• **Try it**: Starting at the line that contains "Task: Select the", return every line through the end of the data exactly, without pictures.

Saved data entries
BEGIN
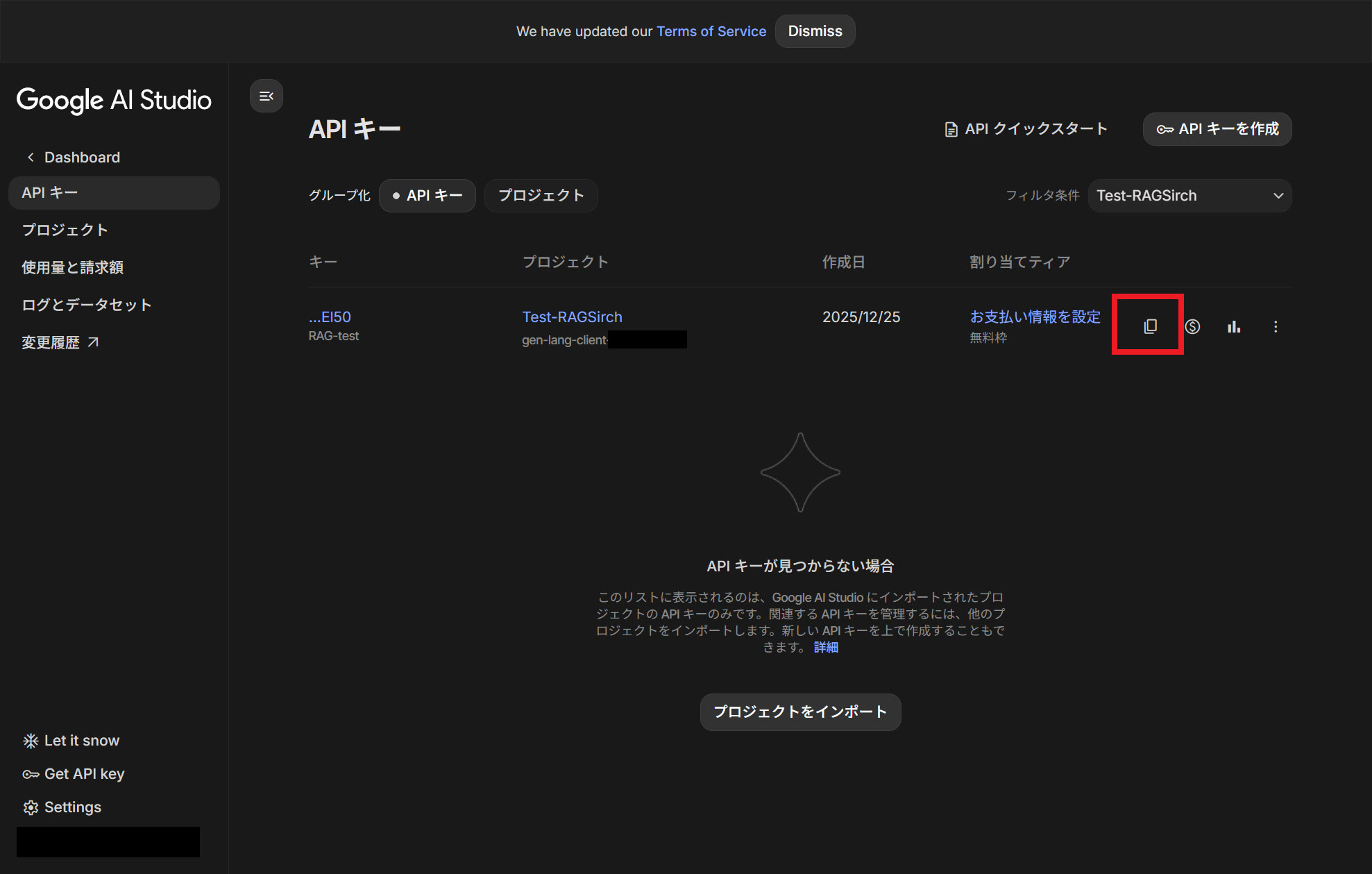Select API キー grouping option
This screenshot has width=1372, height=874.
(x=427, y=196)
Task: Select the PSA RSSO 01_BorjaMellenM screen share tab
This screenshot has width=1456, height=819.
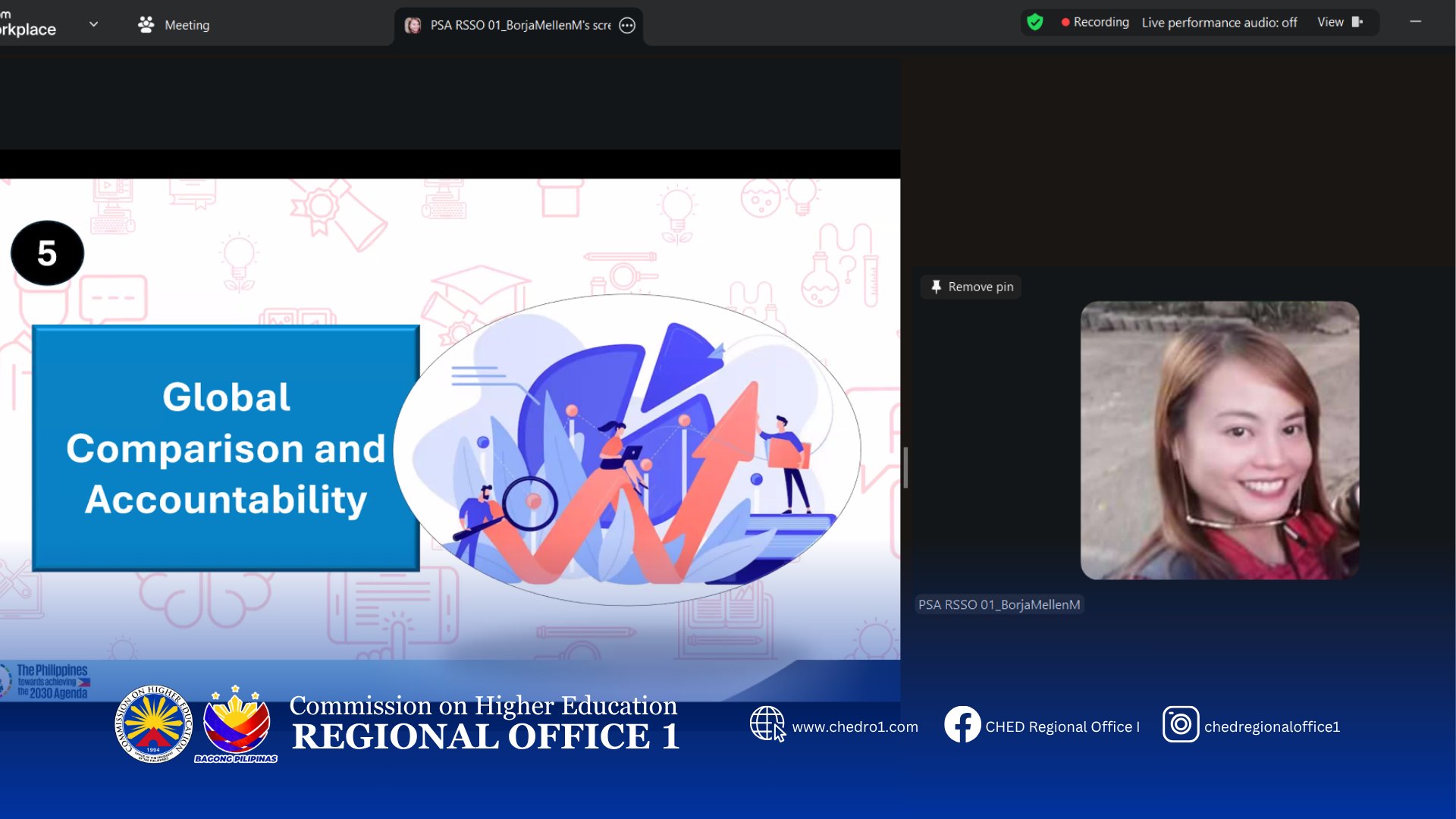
END
• **Finished task**:
Task: Select the PSA RSSO 01_BorjaMellenM screen share tab
This screenshot has width=1456, height=819.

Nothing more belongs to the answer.